Air Liquide has committed to accelerating the development and manufacturing of new advanced materials in Asia with a $200m investment designed to support next generation electronics applications.
The investment will go towards the construction of two large modular production sites in Taiwan and Korea. To be built near ‘strategic customers’, the facilities aim to boost innovation through close collaboration and speed to solution.
Through its affiliate company Air Liquide Advanced Materials, the company has focused on supporting manufacturing of advanced technology nodes that enable applications in artificial intelligence (AI), automotive, cloud computing and other semiconductor technologies.
“We are pleased to further develop our collaboration with key semiconductor leaders, with whom we have been partners for more than 20 years,” said Michael J. Graff, Executive Vice President, Air Liquide Group.
“This investment also testifies of the confidence our electronics customers have in the long-term market trend, and in Air Liquide’s capacity to provide innovative and tailor-made solutions in a cost effective and sustainable manner.”
Equipped with ten Advanced Materials centres around the world, Air Liquide Advanced Materials uses its enScribe product line of etch materials to drive sustainability by reducing the overall environmental footprint of semiconductor manufacturing process.
Integral to everything from processors found inside smartphones or computers to memory chips and image sensors, semiconductor chips or integrated circuits are spreading to new areas.
An example is the automotive industry, where integrated circuits are replacing mechanical or fluidic systems for acceleration and braking control and enabling smart anti-collision systems.

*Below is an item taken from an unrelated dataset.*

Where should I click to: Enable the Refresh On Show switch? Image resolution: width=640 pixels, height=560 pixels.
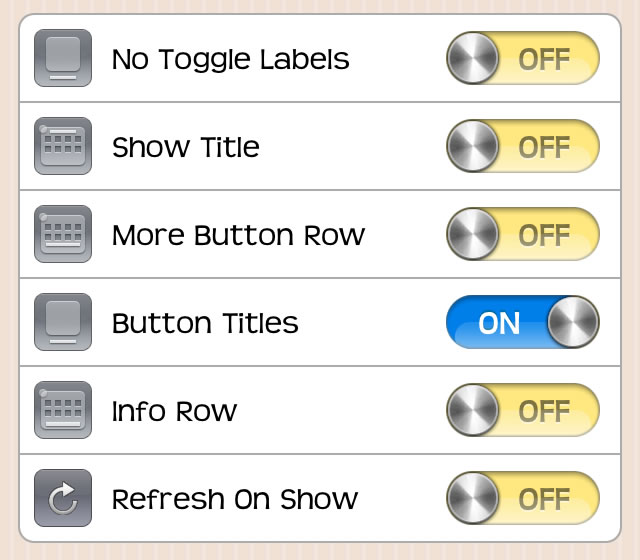pos(523,498)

In addition to supplying high-purity carrier gases for the production of semiconductors, Air Liquide provides specialty and advanced electronics materials (precursor molecules) to produce the chips.

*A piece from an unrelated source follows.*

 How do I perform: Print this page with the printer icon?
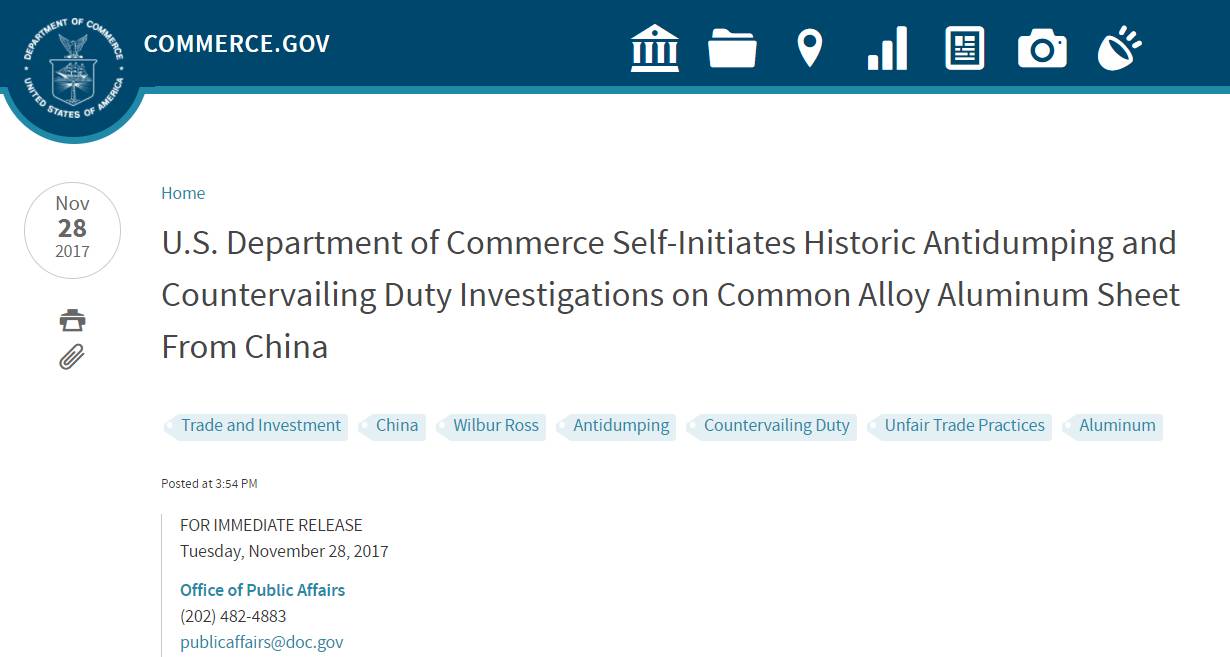pos(72,321)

Through its Electronics business line, Air Liquide generated $2.5bn in revenue in 2022 across three key markets: semiconductors, photovoltaics and flat panel displays.
“Buoyed by the digital revolution, Electronics remains a dynamic growth driver which will contribute to Air Liquide’s strategic plan ADVANCE,” added Graff.
Semiconductor manufacturing in APAC
Taiwan, South Korea, Japan and mainland China accounted for 72% of global semiconductor production in 2020, with locations such as the US and Japan focused on the more profitable design segment, according to S&P Global.
US legislation such as the CHIPs Act, which aims to boost domestic and regional semiconductors manufacturing, threatened to rebalance global semiconductors manufacturing away from APAC economies.
An announcement last December by Taiwan Semiconducting Manufacturing Co. (TSMC) revealed that the company would triple investment in manufacturing capacity in the US, signalling the changing geographic dynamics in the sector.
The landscape could be set to shift once again with the emergence of new policies favouring economic nationalism and/or supply chain security in Japan, South Korea and India which encourage local manufacturing development, in turn reducing reliance on supply from Taiwan.
“In the three- to five-year outlook, policy factors are likely fundamentally to alter the sector landscape, with increased investment and new business opportunities outside APAC for semiconductor manufacturing and greater competition within the region,” stated S&P Global.